Tagung

 

Erfolgreich studieren mit E-Learning: Online-Kurse für Mathematik & Sprach- und Textverständnis

Seit dem 3. November 2016 können Studierende das neue Online-Angebot „Studiport“ nutzen, um sich fit zu machen für Mathematik und für die Textarbeit im Studium. Den entscheidenden Knopf drückten Svenja Schulze, NRW-Ministerin für Innovation, Wissenschaft und Forschung, und Holger Hansen, Leiter der Stabsstelle des Rektorats eLearning der Ruhr-Universität Bochum.
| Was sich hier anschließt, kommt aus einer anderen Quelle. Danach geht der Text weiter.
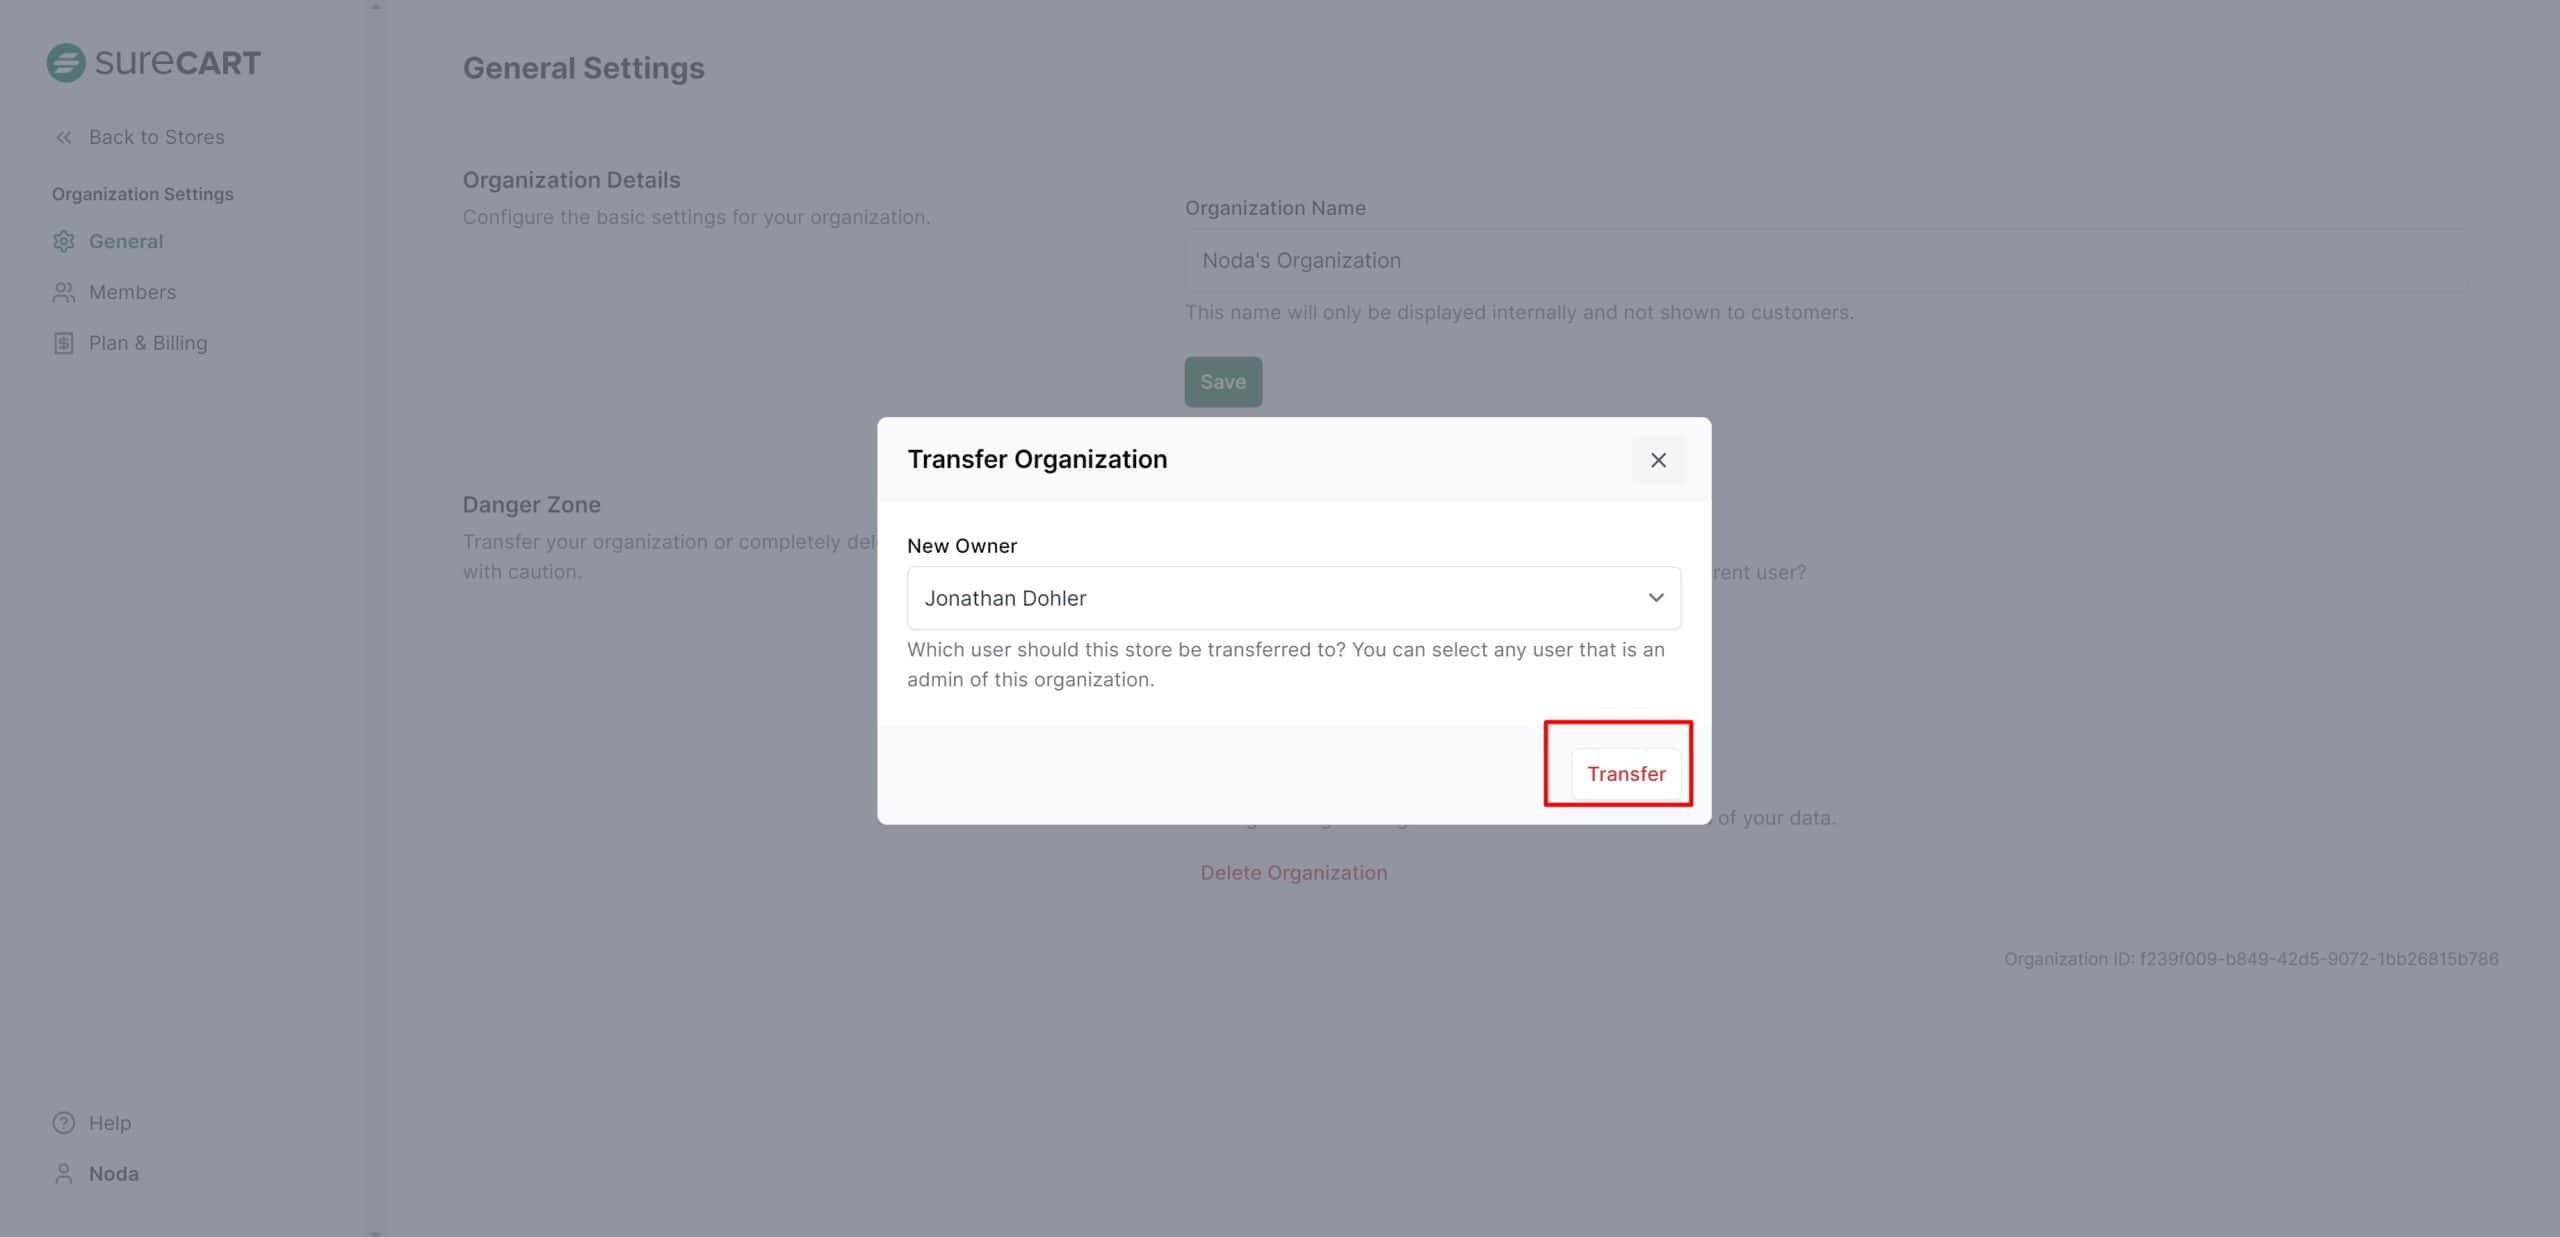This screenshot has width=2560, height=1237.
Task: Click the Noda account name
Action: point(114,1174)
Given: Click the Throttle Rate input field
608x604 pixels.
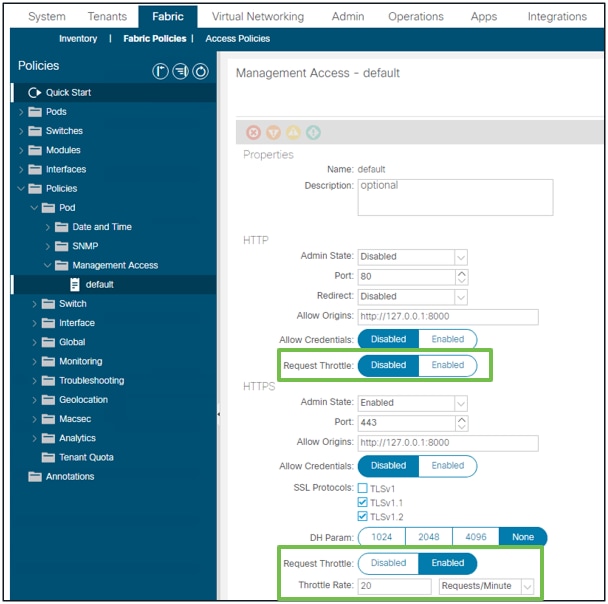Looking at the screenshot, I should [394, 586].
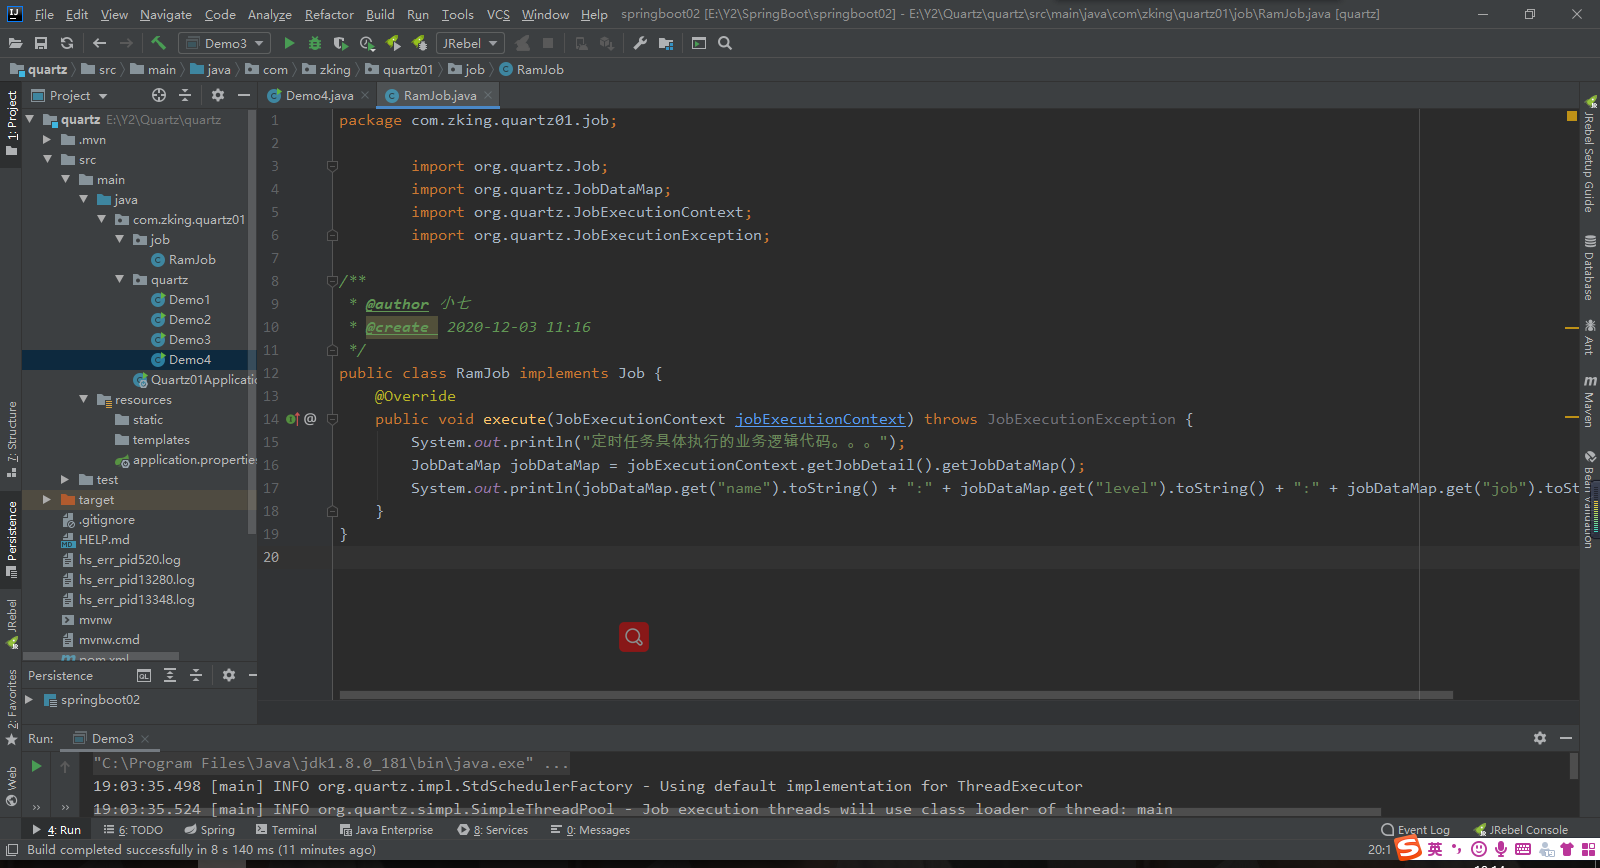Screen dimensions: 1600x868
Task: Toggle the Maven side panel
Action: pyautogui.click(x=1589, y=402)
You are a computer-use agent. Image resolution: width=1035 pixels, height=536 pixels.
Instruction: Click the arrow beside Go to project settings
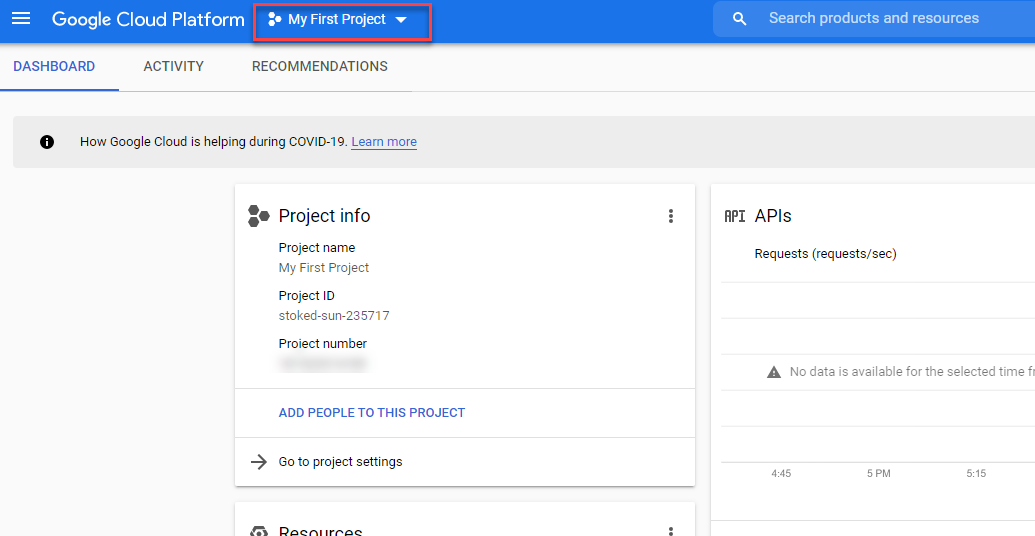(259, 462)
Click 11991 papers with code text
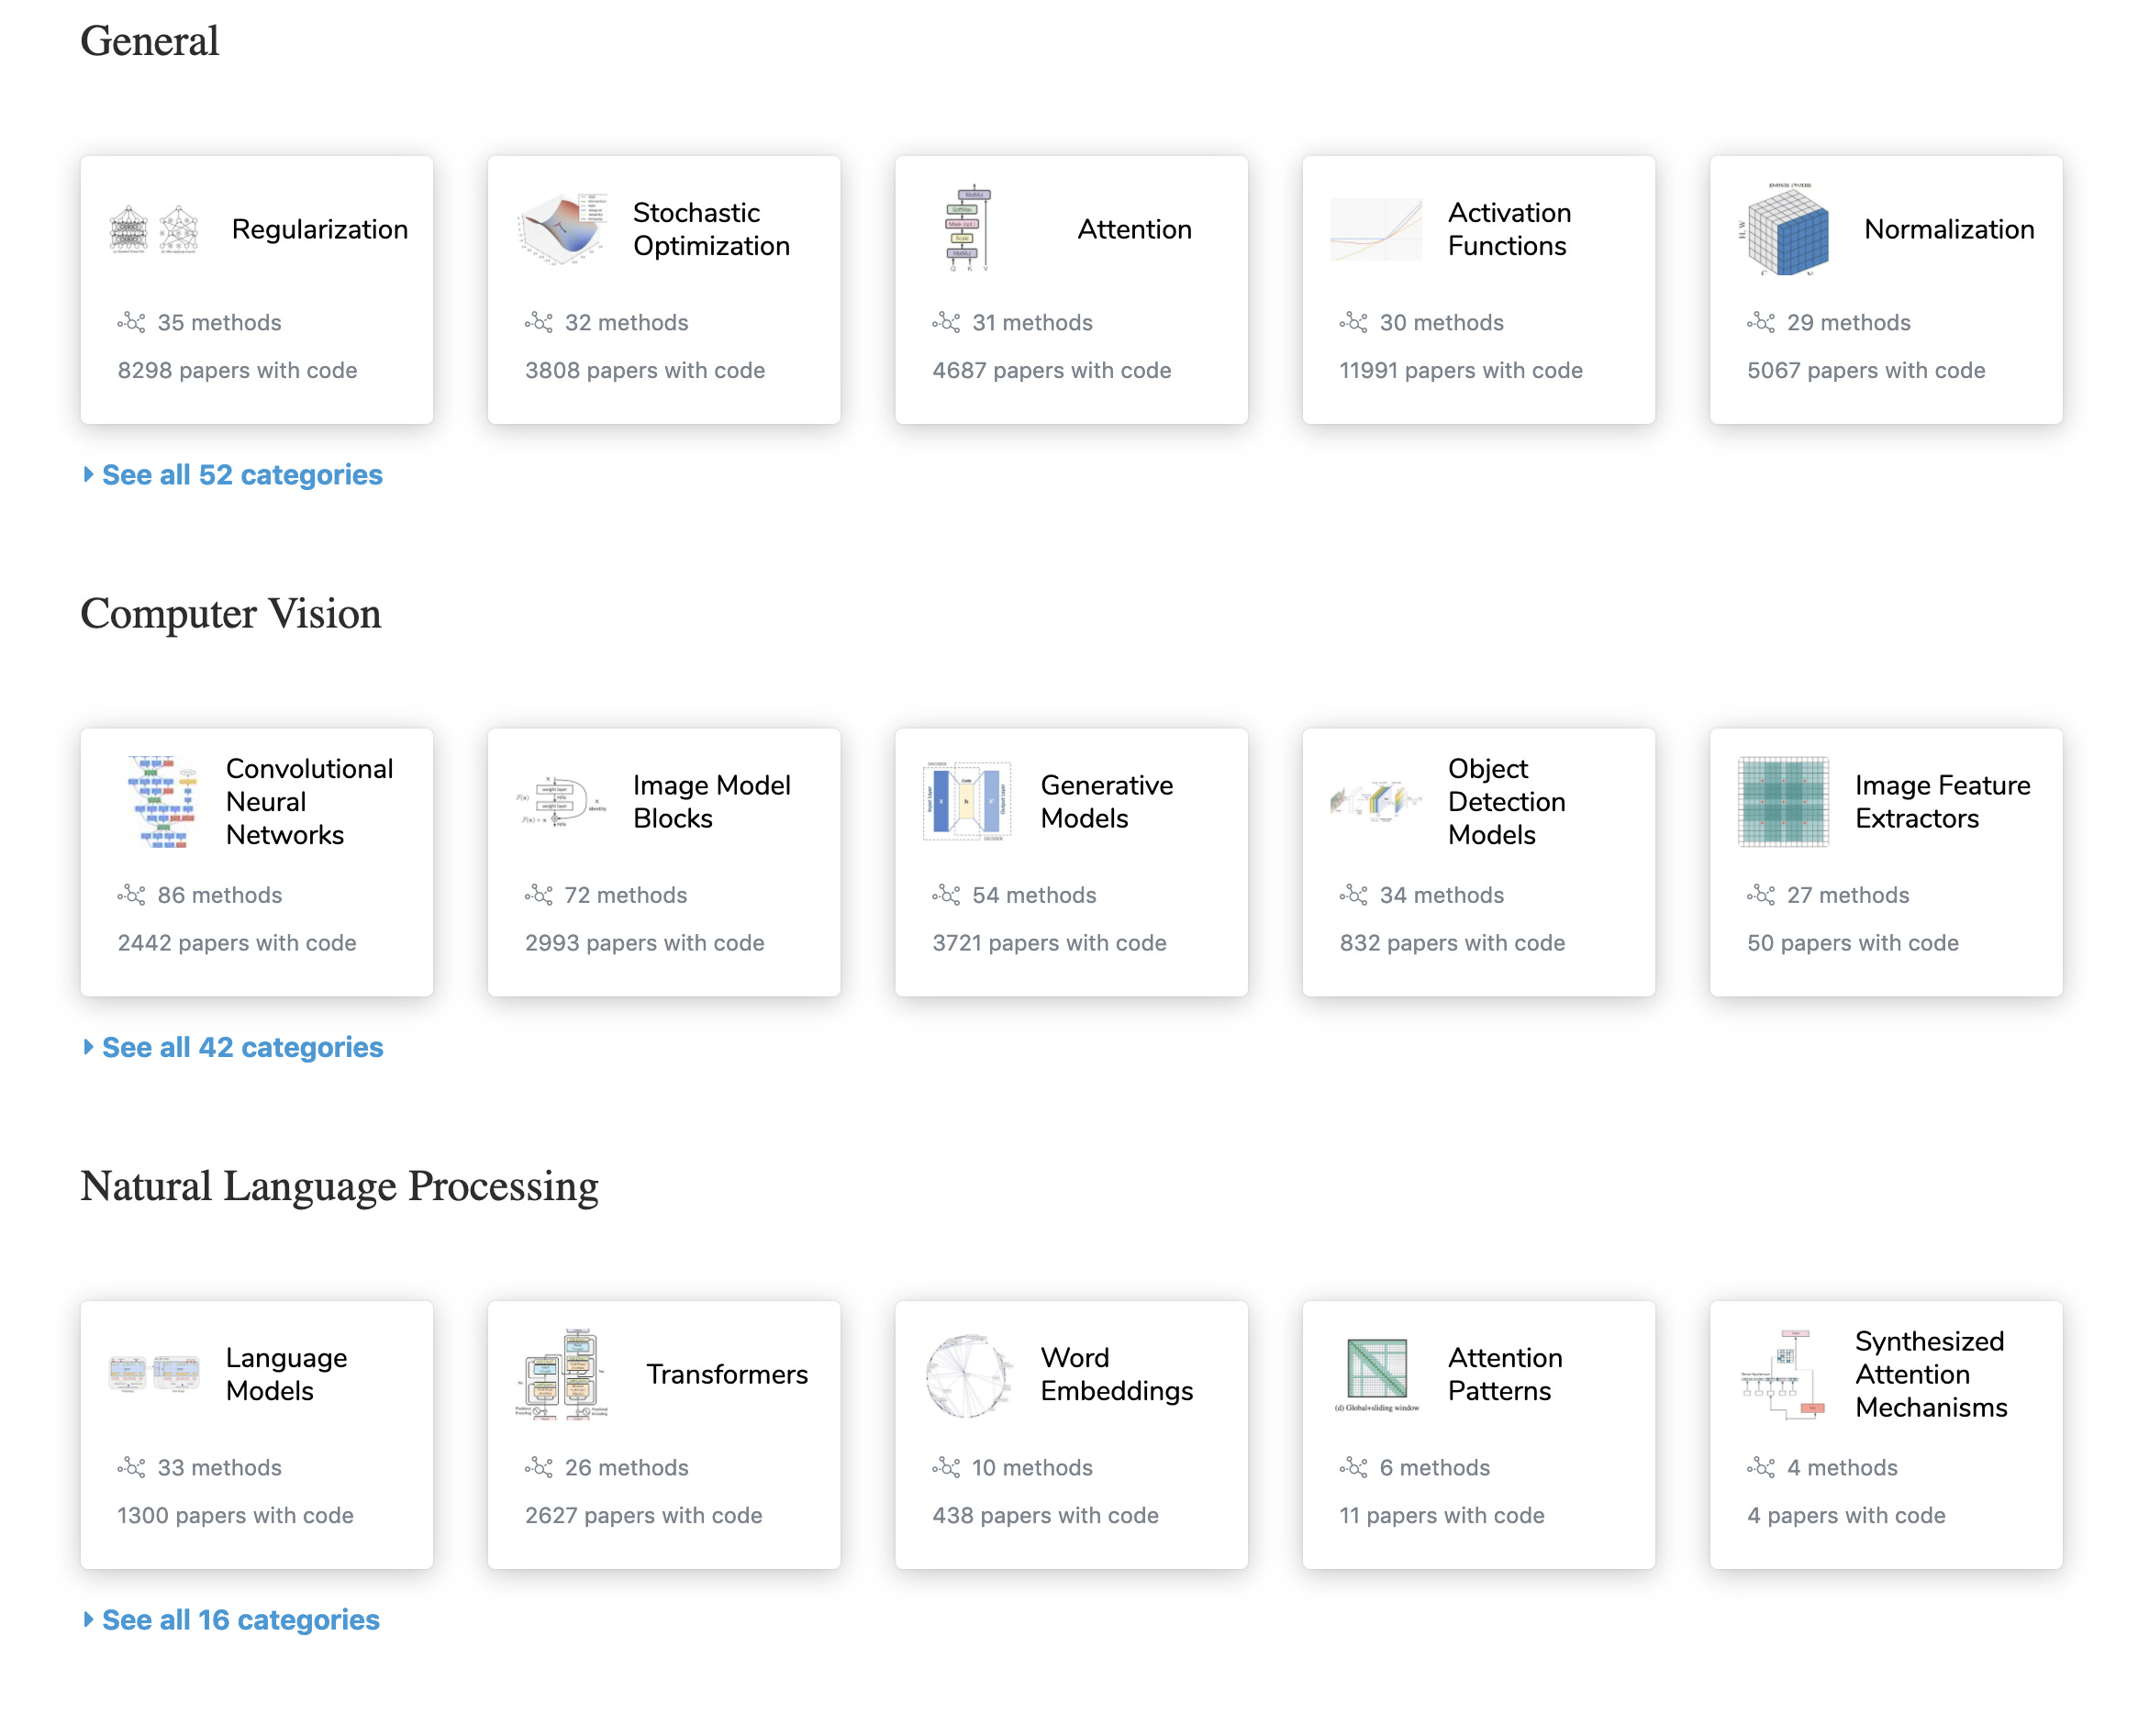Image resolution: width=2138 pixels, height=1736 pixels. (1461, 371)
Vor 150 Gästen in der Aula der RWTH Aachen eröffnete Rektor Prof. Ernst Schmachtenberg die deutschlandweite Tagung zum neuen E-Learning-Portal. Für ihre Ausrichtung zeichneten der Lehrstuhl für Mathematik A und das RWTH-Schreibzentrum verantwortlich – in Kooperation mit der Ruhr-Universität Bochum und dem Ministerium.

Svenja Schulze betonte in ihrer Eröffnungsrede die steigende Bedeutung individueller Lernzugänge: „Noch nie kamen an einer Hochschule Studierende mit so vielfältigen Hintergründen zusammen – jüngere, ältere, aus bildungsnahen und bildungsfernen Haushalten.“ Eine zunehmend große Herausforderung sei es, allen Studierenden einen Studieneinstieg mit dem gleichen Wissensstand zu ermöglichen. Dabei biete das neue Onlineportal die nötige Unterstützung.

In Impulsvorträgen stellten die „Konstrukteure“ ihre Kurse vor: Prof. Bremerich-Vos (Universität Duisburg-Essen) präsentierte den Kurs „Sprach- und Textverständnis“, Prof. Rolf Biehler (Universität Paderborn) und RWTH-Prorektor Prof. Aloys Krieg erläuterten die Mathematik-Brückenkurse VEMINT@NRW und OMB+. Über die an der RWTH erhobenen Evaluationsergebnisse informierte Prof. Marold Wosnitza.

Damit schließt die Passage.